• _PROMPT_
Count every line below containing "Select"; state the number only.

(Collected data entries)
▬▬▬
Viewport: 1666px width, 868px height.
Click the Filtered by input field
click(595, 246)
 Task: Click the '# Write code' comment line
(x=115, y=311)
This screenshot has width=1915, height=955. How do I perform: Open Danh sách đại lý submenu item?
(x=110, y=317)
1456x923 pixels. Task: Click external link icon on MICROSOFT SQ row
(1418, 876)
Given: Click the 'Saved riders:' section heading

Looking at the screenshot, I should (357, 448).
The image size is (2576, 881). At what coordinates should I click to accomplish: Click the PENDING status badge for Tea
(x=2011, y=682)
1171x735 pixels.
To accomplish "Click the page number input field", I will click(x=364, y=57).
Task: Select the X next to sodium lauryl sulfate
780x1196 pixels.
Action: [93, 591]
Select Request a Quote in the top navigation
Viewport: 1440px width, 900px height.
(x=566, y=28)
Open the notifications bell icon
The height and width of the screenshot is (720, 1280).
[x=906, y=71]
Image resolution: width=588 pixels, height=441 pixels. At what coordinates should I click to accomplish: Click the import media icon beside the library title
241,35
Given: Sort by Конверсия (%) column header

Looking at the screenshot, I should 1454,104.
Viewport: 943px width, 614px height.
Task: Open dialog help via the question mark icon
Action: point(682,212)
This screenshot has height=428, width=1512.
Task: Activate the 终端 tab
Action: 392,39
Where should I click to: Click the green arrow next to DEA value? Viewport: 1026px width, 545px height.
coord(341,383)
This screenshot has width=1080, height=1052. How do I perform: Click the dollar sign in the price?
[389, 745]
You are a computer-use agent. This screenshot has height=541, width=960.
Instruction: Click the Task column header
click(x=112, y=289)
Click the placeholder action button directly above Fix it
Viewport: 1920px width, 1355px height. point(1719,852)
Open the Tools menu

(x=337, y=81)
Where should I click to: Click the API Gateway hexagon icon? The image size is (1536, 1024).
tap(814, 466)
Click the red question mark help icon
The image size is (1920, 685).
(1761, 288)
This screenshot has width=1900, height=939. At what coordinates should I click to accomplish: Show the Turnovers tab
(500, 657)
▬▬▬
• _PROBLEM SOLUTION_
2